··· Trecho
Quando já havia indícios de que o Talebã vetaria a educação feminina, "Gul Makai" contou que suas amigas entraram de férias desanimadas.
"Elas sabiam que, se o Talebã implementasse seu decreto (vetando a educação feminina), elas não poderiam voltar à escola. Eu opino que a escola vai reabrir algum dia, mas, ao ir embora hoje, olhei para o prédio (da escola) como se não fosse mais voltar."
"Hoje é... o último dia antes da ordem do Talebã passar a valer, e minha amiga estava discutindo o dever de casa como se nada além do ordinário estivesse acontecido", contou depois, em 15 de janeiro.
Os relatos continuavam conforme o Talebã ordenava que as mulheres não saíssem de casa, bombardeava escolas e levava diversas famílias a fugirem do vale.
Em sua autobiografia Eu sou Malala - A história da garota que defendeu o direito à educação e foi baleada pelo Talibã (escrito com Christina Lamb e publicado no Brasil pela Companhia das Letras), a jovem contou que sua turma de 27 alunas já havia se reduzido a 10.
As estudantes que ficavam escondiam os uniformes e livros para não serem identificadas como tal por membros do Talebã. Elas também eram obrigadas a usar a burca, uma veste que cobre todo o corpo — e que, segundo escreveu Malala na época, "torna o ato de andar difícil".
······
··· Dados registrados
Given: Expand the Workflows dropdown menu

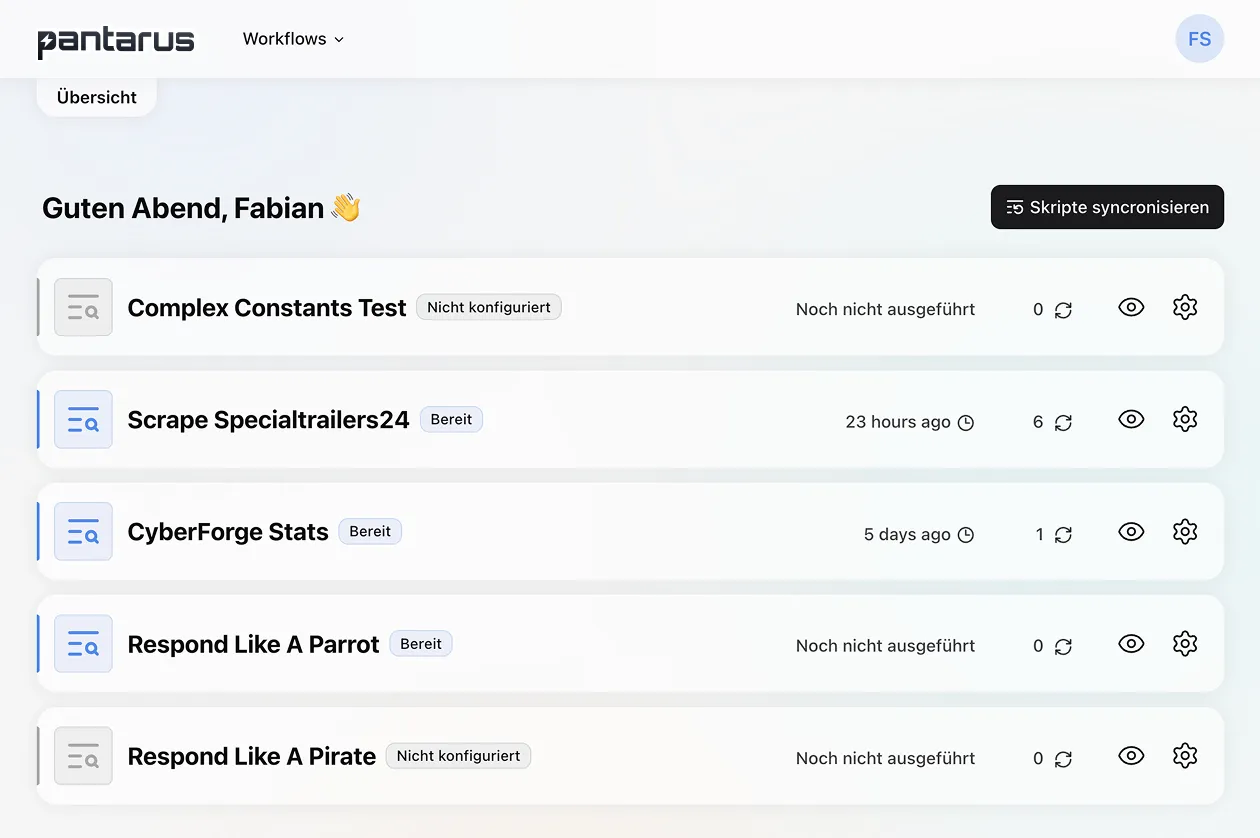Looking at the screenshot, I should click(293, 39).
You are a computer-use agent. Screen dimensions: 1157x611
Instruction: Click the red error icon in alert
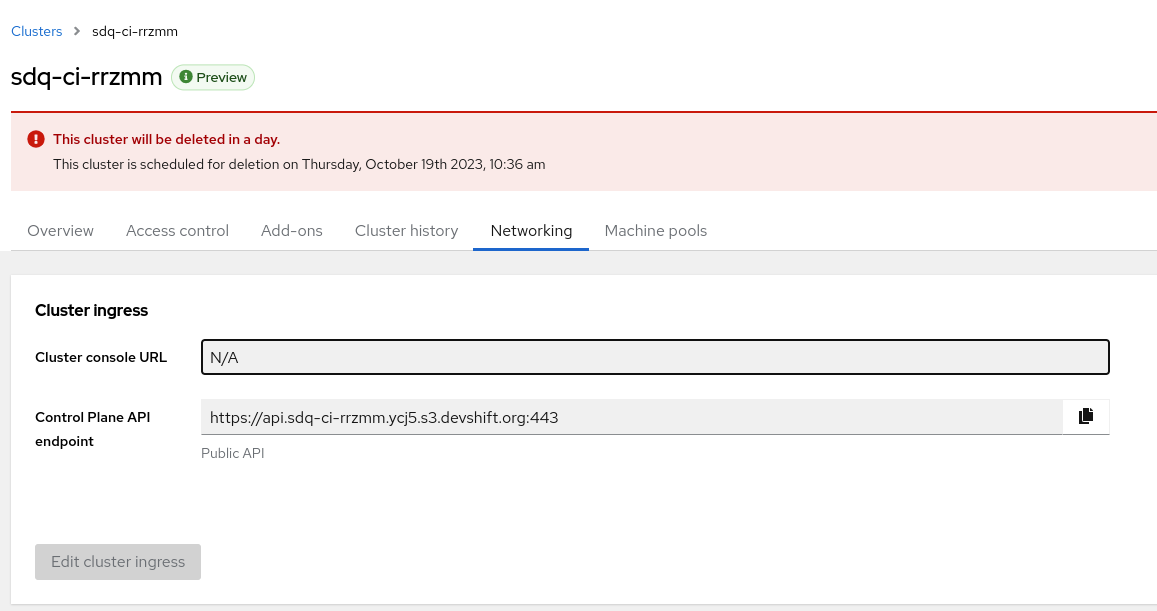(x=36, y=139)

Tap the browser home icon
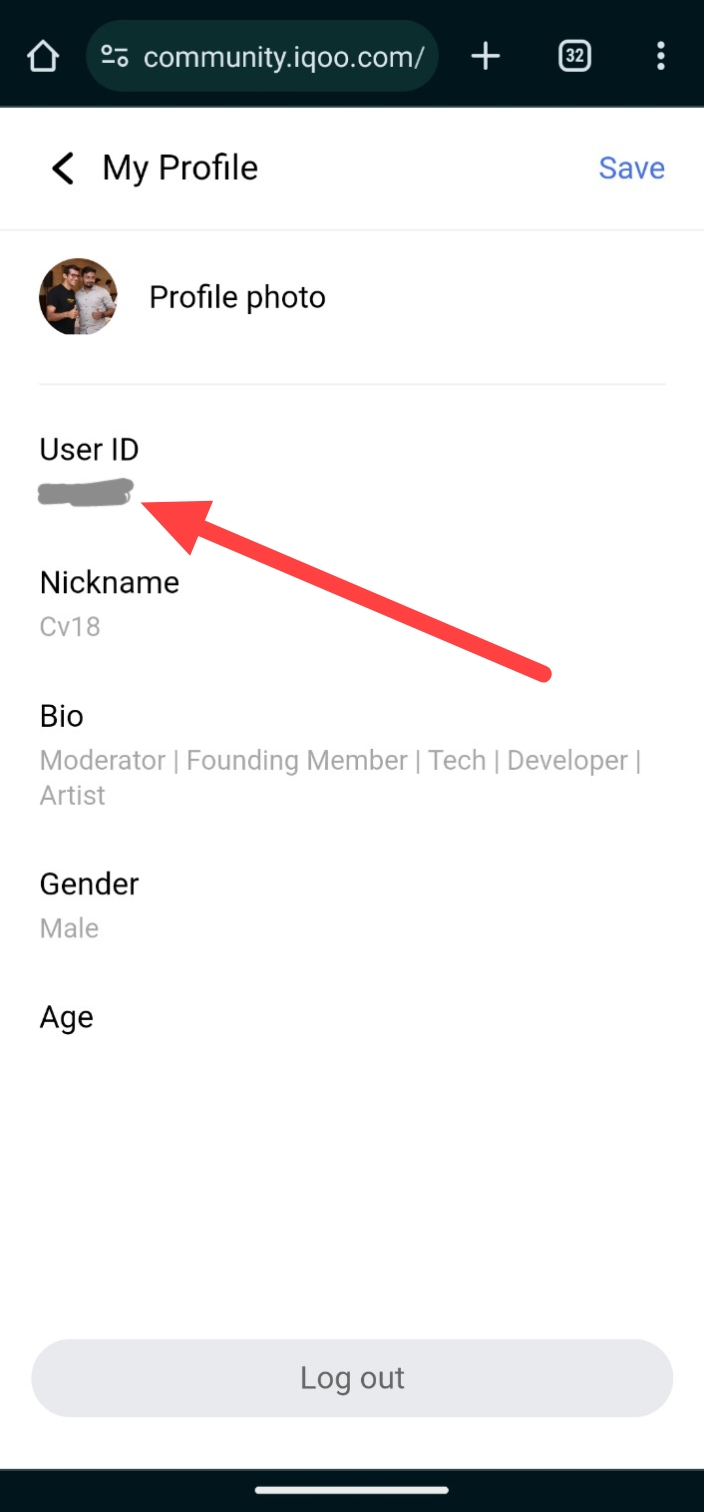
······
**Tarefa**
Diga se cada afirmação concorda com o trecho sobre Malala, respondendo sim ou não e citando as palavras decisivas do trecho: 1. A turma de Malala tinha caído de 27 para 10 alunas. 2. As estudantes que ficavam usavam os uniformes abertamente. 3. A autobiografia foi escrita com Christina Lamb.

**Resposta final**
1. Sim: "sua turma de 27 alunas já havia se reduzido a 10".
2. Não: "escondiam os uniformes e livros para não serem identificadas como tal por membros do Talebã".
3. Sim: "escrito com Christina Lamb".